• _EXERCISE AIM_: In the entries below, begin at the line with "Được tạo bởi Blogger (652, 1386)" and stop after the line with "Performance (231, 1755)"; output those lines exactly and omit the pictures.

• _DATA PROVIDED_:
::::::::::
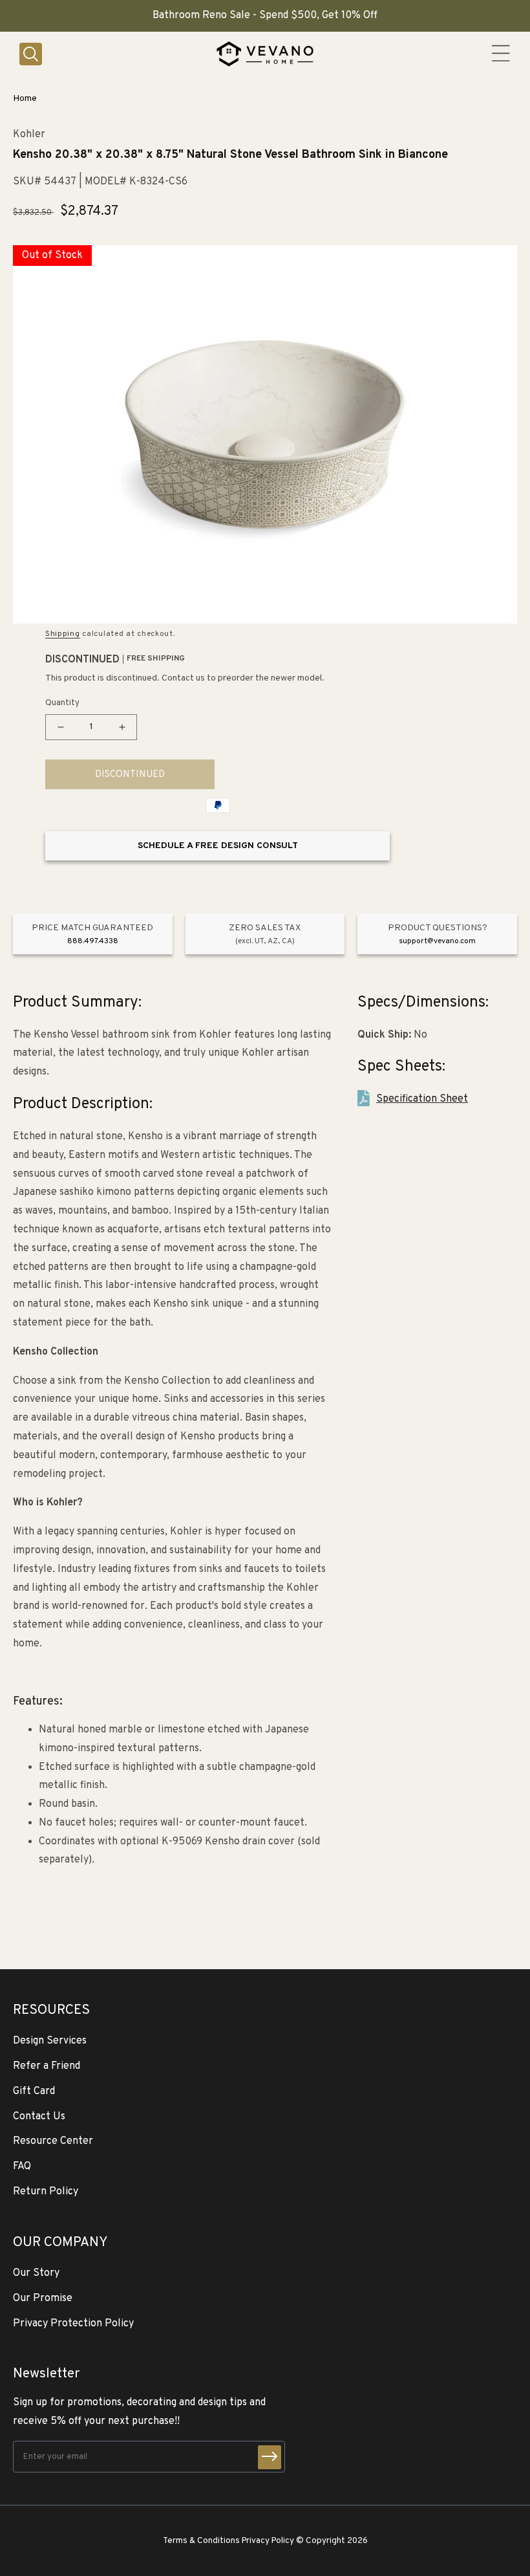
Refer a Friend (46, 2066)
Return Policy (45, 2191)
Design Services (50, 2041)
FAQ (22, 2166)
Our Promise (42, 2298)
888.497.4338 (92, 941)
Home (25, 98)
::::::::::
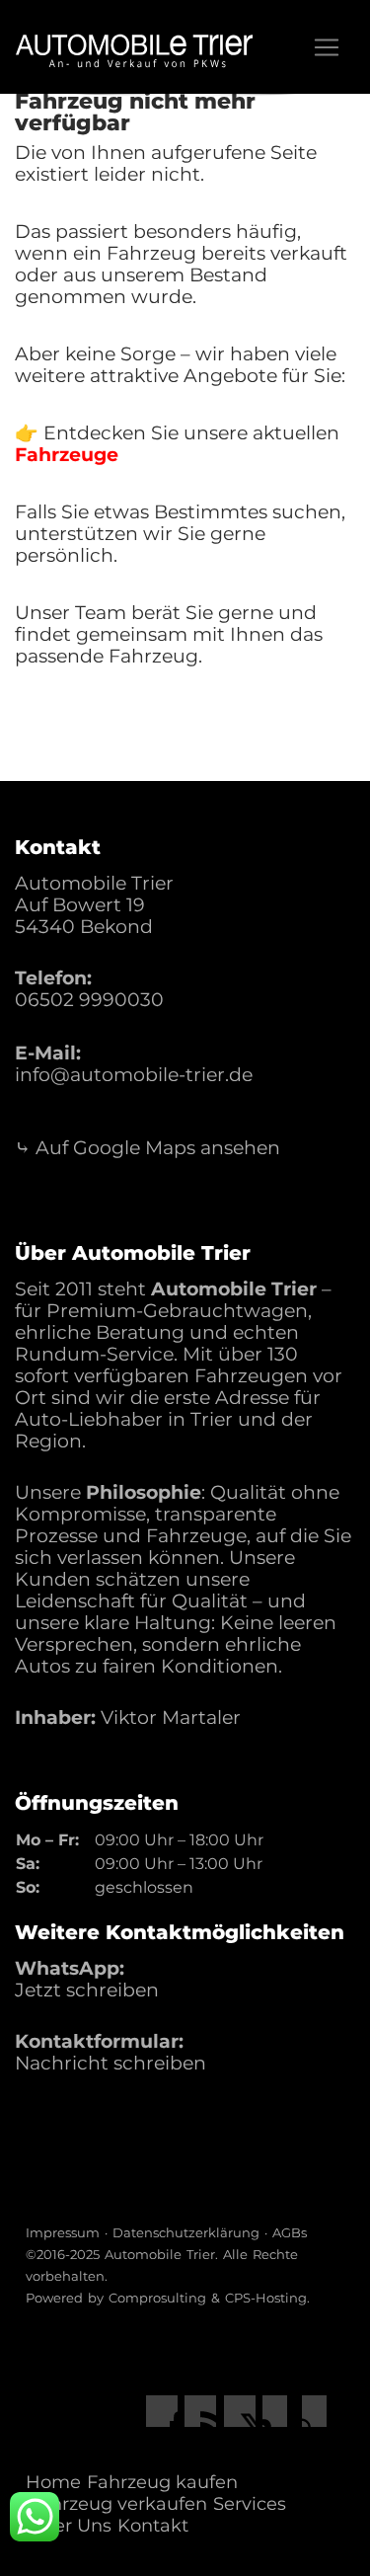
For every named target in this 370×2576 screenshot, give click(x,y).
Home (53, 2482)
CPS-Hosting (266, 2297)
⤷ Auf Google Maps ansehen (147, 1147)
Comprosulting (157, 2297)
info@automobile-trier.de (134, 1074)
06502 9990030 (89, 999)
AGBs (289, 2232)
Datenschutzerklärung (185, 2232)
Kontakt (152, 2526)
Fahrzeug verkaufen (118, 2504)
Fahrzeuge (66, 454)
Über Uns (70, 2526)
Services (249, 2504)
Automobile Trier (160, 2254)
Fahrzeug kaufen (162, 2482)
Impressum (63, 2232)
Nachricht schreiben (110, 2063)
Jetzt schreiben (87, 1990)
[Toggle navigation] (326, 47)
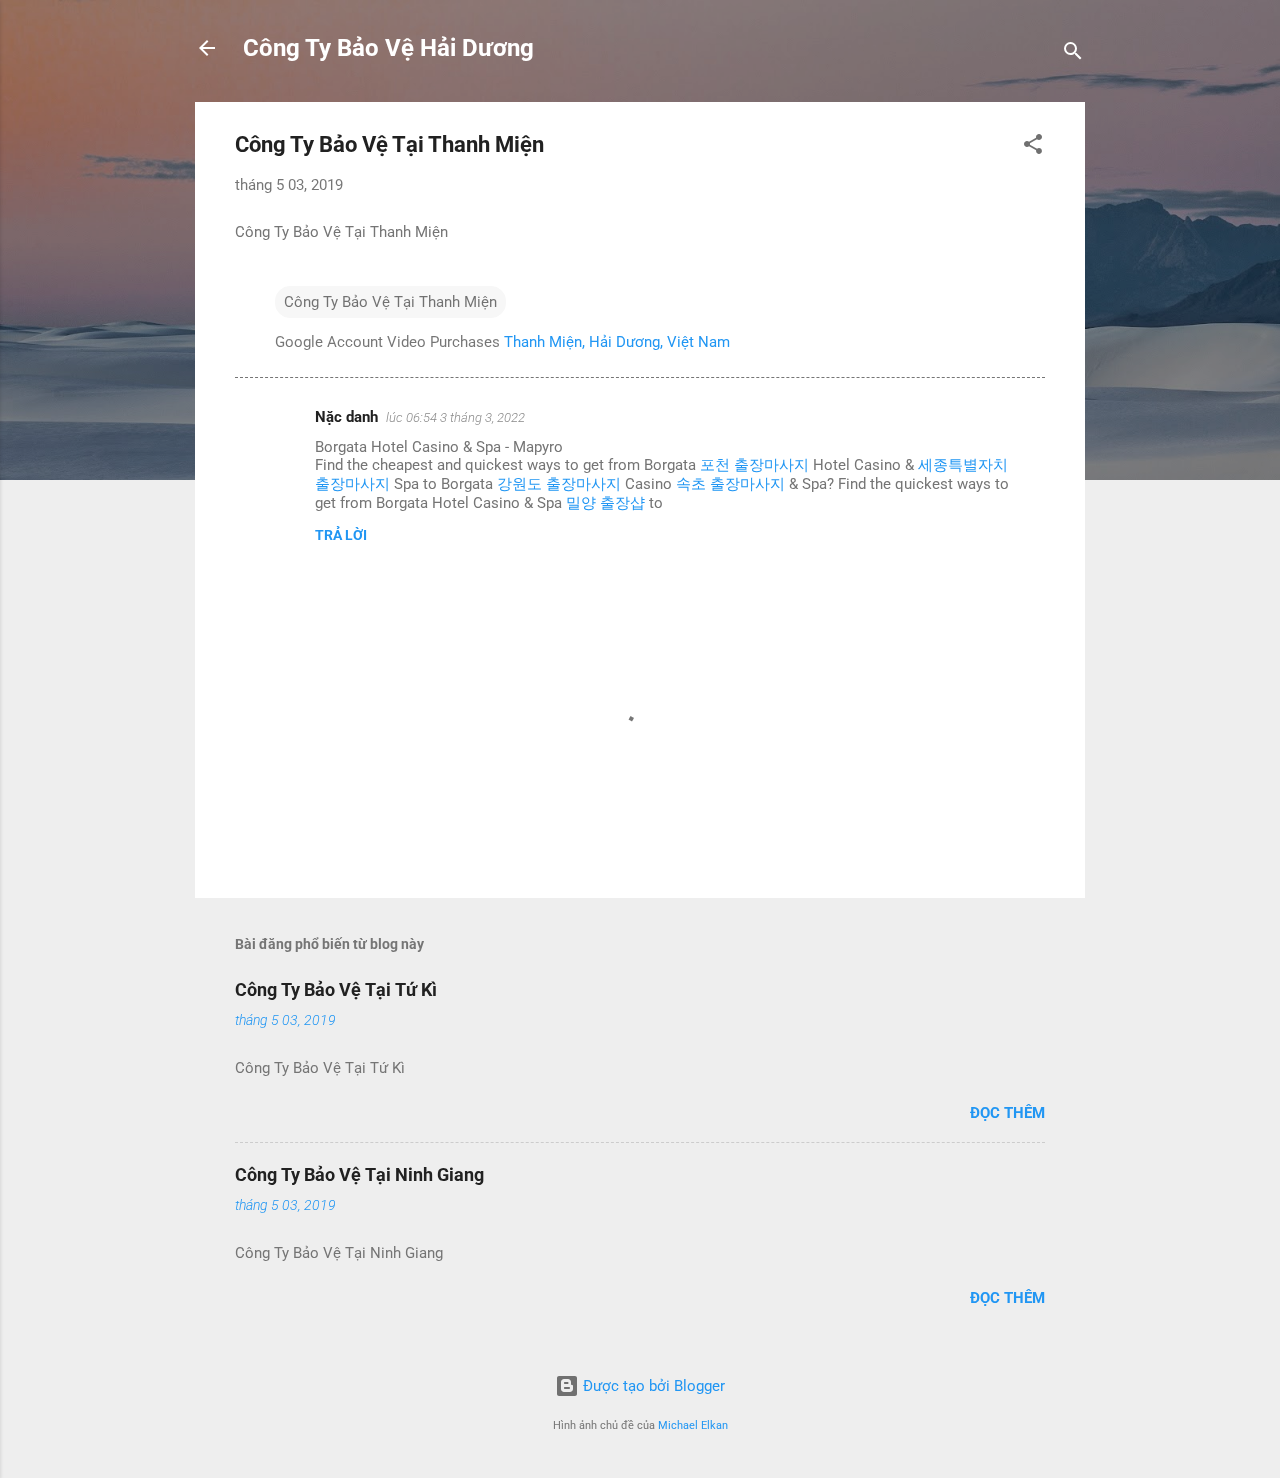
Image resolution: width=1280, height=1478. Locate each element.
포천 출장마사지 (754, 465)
::::::::::
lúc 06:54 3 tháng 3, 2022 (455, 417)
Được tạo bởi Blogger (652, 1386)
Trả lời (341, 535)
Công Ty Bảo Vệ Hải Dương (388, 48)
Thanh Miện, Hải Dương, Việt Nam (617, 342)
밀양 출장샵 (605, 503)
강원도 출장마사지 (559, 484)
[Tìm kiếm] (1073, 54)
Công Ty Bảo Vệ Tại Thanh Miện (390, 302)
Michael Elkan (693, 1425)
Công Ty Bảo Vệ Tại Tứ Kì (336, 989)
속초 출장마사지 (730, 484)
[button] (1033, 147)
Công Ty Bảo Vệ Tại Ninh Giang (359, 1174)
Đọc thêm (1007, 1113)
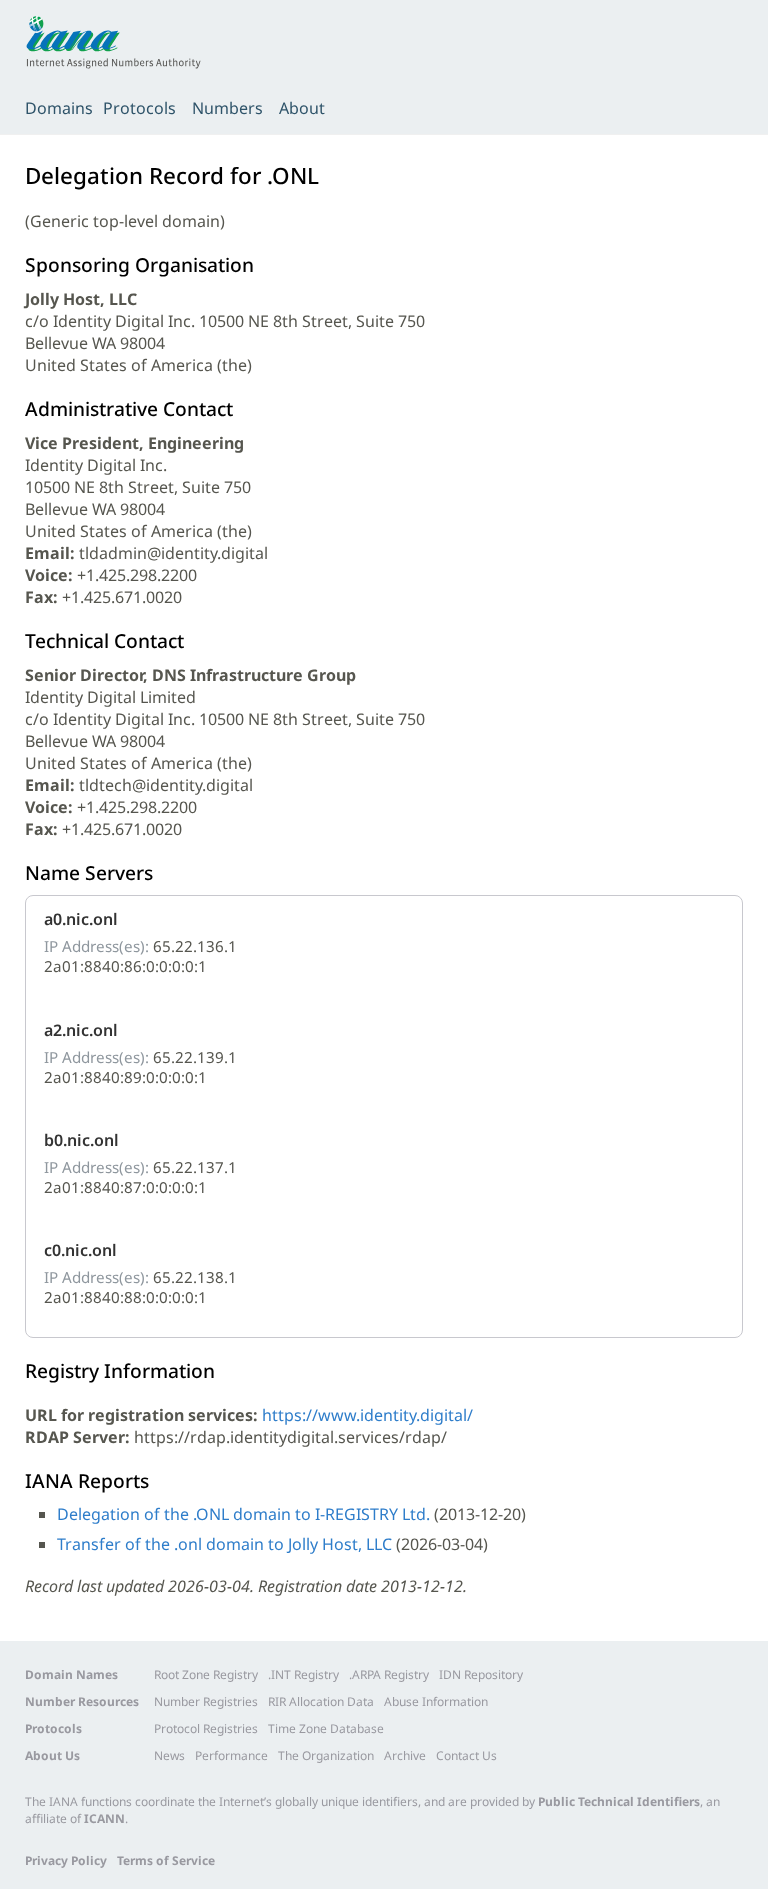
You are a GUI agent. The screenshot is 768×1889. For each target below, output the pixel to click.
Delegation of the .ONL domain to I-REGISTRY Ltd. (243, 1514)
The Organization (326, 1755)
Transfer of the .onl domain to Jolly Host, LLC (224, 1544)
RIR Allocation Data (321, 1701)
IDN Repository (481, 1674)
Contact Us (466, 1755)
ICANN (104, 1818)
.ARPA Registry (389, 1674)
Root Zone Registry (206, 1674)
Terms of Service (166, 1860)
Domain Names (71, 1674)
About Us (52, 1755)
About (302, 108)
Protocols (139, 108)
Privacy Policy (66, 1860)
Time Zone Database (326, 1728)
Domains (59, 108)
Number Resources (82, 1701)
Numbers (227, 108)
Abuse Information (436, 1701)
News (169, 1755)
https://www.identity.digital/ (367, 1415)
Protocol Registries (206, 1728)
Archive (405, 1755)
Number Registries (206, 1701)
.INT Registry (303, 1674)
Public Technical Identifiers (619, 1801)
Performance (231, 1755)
::::::::::
• _EXERCISE RESULT_:
Được tạo bởi Blogger (652, 1386)
Trả lời (341, 535)
Công Ty Bảo Vệ Hải Dương (388, 48)
Thanh Miện, Hải Dương, Việt Nam (617, 342)
밀양 출장샵 (605, 503)
강원도 출장마사지 (559, 484)
[Tìm kiếm] (1073, 54)
Công Ty Bảo Vệ Tại Thanh Miện (390, 302)
Michael Elkan (693, 1425)
Công Ty Bảo Vệ Tại Tứ Kì (336, 989)
속초 출장마사지 (730, 484)
[button] (1033, 147)
Công Ty Bảo Vệ Tại Ninh Giang (359, 1174)
Đọc thêm (1007, 1113)
You are a GUI agent. The screenshot is 768×1889. For each target below, output the pixel to click.
Delegation of the .ONL domain to I-REGISTRY Ltd. (243, 1514)
The Organization (326, 1755)
Transfer of the .onl domain to Jolly Host, LLC (224, 1544)
RIR Allocation Data (321, 1701)
IDN Repository (481, 1674)
Contact Us (466, 1755)
ICANN (104, 1818)
.ARPA Registry (389, 1674)
Root Zone Registry (206, 1674)
Terms of Service (166, 1860)
Domain Names (71, 1674)
About Us (52, 1755)
About (302, 108)
Protocols (139, 108)
Privacy Policy (66, 1860)
Time Zone Database (326, 1728)
Domains (59, 108)
Number Resources (82, 1701)
Numbers (227, 108)
Abuse Information (436, 1701)
News (169, 1755)
https://www.identity.digital/ (367, 1415)
Protocol Registries (206, 1728)
Archive (405, 1755)
Number Registries (206, 1701)
.INT Registry (303, 1674)
Public Technical Identifiers (619, 1801)
Performance (231, 1755)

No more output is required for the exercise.